Zutreffend weist die Arbeitgeberin zwar darauf hin, dass dem Betriebsrat bei der Erteilung von Abmahnungen kein Mitbestimmungsrecht zusteht. Darum geht es aber im vorliegenden Fall nicht. Der Betriebsrat hat ausdrücklich darauf hingewiesen, dass er kein Mitbestimmungsrecht bei der Erteilung von Abmahnungen geltend machen will. Ihm geht es vielmehr darum, Abmahnungen, die auf ein etwaiges mitbestimmungswidriges Verhalten der Arbeitgeberin gestützt werden, entgegenzusteuern.

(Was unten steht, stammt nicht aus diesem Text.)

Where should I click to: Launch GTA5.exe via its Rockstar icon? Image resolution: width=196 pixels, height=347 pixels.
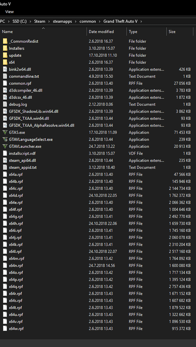pyautogui.click(x=5, y=132)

Denkbar ist auch, dass der Betriebsrat überprüfen will, ob er angesichts eines gerügten Fehlverhalten eines Arbeitnehmers mitbestimmungsrechtlich tätig werden und sein Initiativrecht ausüben will. Es besteht insoweit eine gewisse Wahrscheinlichkeit für das Bestehen von Aufgaben des Betriebsrats.

Das Arbeitsgericht ist auch zu Recht davon ausgegangen, dass die vom Betriebsrat begehrten Auskünfte zu seiner ordnungsgemäßen Aufgabenwahrnehmung erforderlich sind. Es kann nicht ohne Weiteres angenommen werden, dass der Betriebsrat auf eine andere Art und Weise jederzeit von mitbestimmungswidrigen Anordnungen der Arbeitgeberin Kenntnis erlangt. Ohne die begehrte Information wäre der Betriebsrat nicht in der Lage, auf Beachtung seiner Mitbestimmungsrechte gegenüber der Arbeitgeberin hinzuwirken.

Ob sich aus den dem Betriebsrat zur Verfügung gestellten Abmahnungen tatsächlich entsprechende Mitbestimmungsrechte und Initiativrechte ergeben, kann der Betriebsrat erst nach Vorlage der entsprechenden Abmahnungen in eigener Verantwortung prüfen.

Auch datenschutzrechtliche Bestimmungen stehen dem Auskunftsverlangen des Betriebsrats nicht entgegen. Die Unterrichtungspflicht des Arbeitgebers gegenüber dem Betriebsrat nach § 80 Abs. 2 BetrVG wird durch die Vorschriften des Bundesdatenschutzgesetzes nicht beschränkt. Die Unterrichtung des Betriebsrats als Betriebsverfassungsorgan ist keine Datenübermittlung im Sinne des § 3 Abs. 4 Nr. 3, Abs. 8 S. 2 BDSG an Dritte.

Wegen grundsätzlicher Bedeutung der Rechtssache hat die Beschwerdekammer die Rechtsbeschwerde zum Bundesarbeitsgericht zugelassen (§§ 92 Abs. 1, 72 Abs. 2 ArbGG).